Ma il riconoscimento del male rappresentato dal comunismo in giro per il mondo – e non ci si stanca di affermarlo – non può né potrà mai assolvere il male incarnato e commesso dal fascismo. Un male non ne compensa un altro, e i crimini di un regime non assolvono i crimini di un altro regime. Quotidianamente il mito del ‘fascismo buono’ viene riproposto dai fascisti di oggi, e non sono pochi coloro che non si rassegnano a rinunciarvi per riconoscerne, invece, nefandezze e falsità. E se si possono capire i nostalgici che all’infame e razzista ideale fascista legarono la loro ingenua giovinezza, non si capiscono i giovani d’oggi, che del fascismo nulla sanno tranne i miti tramandati dalle favole accuratamente costruite dai fan (= fanatici ammiratori) di un sepolto ideale.

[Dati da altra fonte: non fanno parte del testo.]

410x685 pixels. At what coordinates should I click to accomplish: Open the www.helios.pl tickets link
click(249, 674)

Fra le favole trasmesse dalla memoria distorta del fascismo c’è quella di un Giorgio Almirante democratico, lui, firmatario dell’abominevole Manifesto della razza, collaboratore ben responsabile della rivista ‘La difesa della razza’, convertito, senza convinzione e con interessato spirito di sopravvivenza, all’idea di una democrazia che gli garantì libertà, prestigio e benessere, anziché meritato contrappasso di giustizia. “Democratico è un aggettivo che non mi convince”, ebbe a dire, con spocchia irriconoscente nei riguardi di un sistema che gli aveva consentito di occupare un seggio in quel Parlamento che il fascismo aveva spazzato via.

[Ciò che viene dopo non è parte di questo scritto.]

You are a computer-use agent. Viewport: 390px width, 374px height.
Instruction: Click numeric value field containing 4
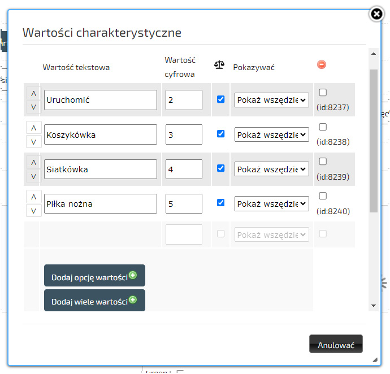(x=184, y=169)
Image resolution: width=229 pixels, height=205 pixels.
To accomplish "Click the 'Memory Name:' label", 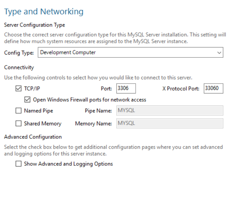I will (x=94, y=124).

Ma è proprio il mancato percorso di giustizia che nello spirito della riconciliazione caratterizzò il dopoguerra che consente ora alla baldanza del fascismo di mimetizzarsi e di raccogliere adesioni nella società democratica. È il malinteso dovere della tolleranza nei riguardi di chi è, per suo statuto, intollerante.

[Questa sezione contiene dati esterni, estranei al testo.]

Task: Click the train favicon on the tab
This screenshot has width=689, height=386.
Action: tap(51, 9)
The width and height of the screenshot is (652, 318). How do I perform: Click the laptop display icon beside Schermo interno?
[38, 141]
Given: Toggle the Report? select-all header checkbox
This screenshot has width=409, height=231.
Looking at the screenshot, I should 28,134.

Chi ricorrentemente propone di dedicare vie cittadine alla memoria di Almirante ama ricordarlo patriota e illuminato democratico, persino salvatore di ebrei, lasciando invece nascosto dietro le quinte il suo passato di razzista, sostenitore convinto di un regime dittatoriale e antisemita. Nostalgico, poi, e ‘collaterale’ (come si usava dire riferendolo ad altro contesto politico) a movimenti sovversivi, bombaroli e stragisti.
Un doppiopetto, anche di buona sartoria, non può nascondere il passato. Il nostro dovere è ricordarlo, a noi stessi e a tutti coloro che cercano di dimenticarsene e di farlo dimenticare ai suoi seguaci.